* **Prompt**:
Your answer should consist of all lines in the listing that hold the word "aankondiging".
═══
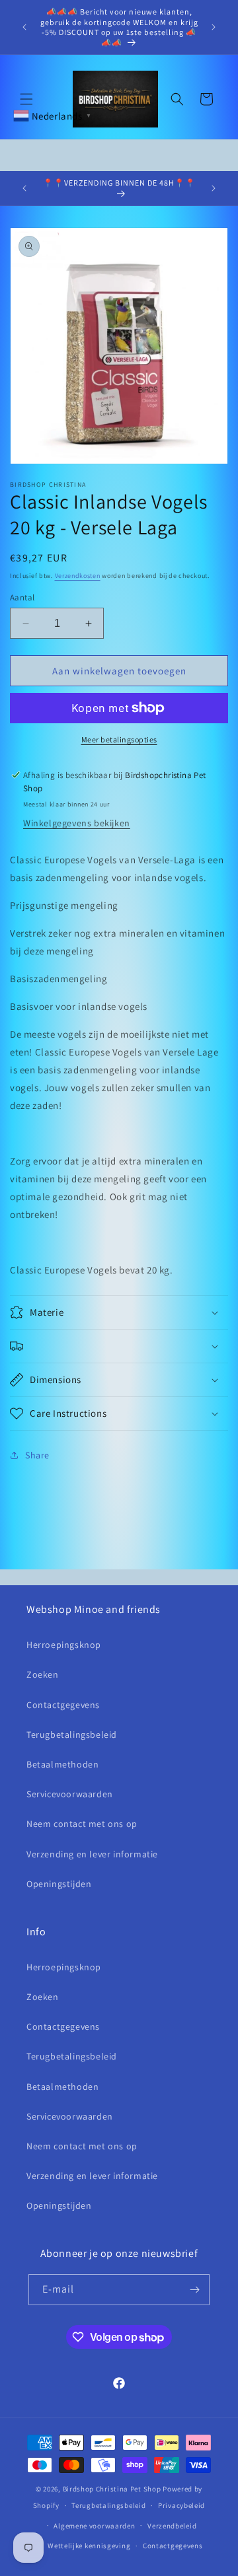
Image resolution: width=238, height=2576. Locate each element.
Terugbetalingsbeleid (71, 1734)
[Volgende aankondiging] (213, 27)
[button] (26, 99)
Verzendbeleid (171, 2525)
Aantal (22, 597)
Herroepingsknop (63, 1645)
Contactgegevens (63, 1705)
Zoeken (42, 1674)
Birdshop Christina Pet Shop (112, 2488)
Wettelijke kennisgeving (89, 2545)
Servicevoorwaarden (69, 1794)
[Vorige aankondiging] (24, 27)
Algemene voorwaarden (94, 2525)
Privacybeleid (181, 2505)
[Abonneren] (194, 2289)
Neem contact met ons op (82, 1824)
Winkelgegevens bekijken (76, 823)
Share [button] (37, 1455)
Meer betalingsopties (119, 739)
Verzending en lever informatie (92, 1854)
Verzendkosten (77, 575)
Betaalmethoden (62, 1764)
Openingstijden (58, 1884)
═══
* **Task solution**:
[Volgende aankondiging] (213, 27)
[Vorige aankondiging] (24, 27)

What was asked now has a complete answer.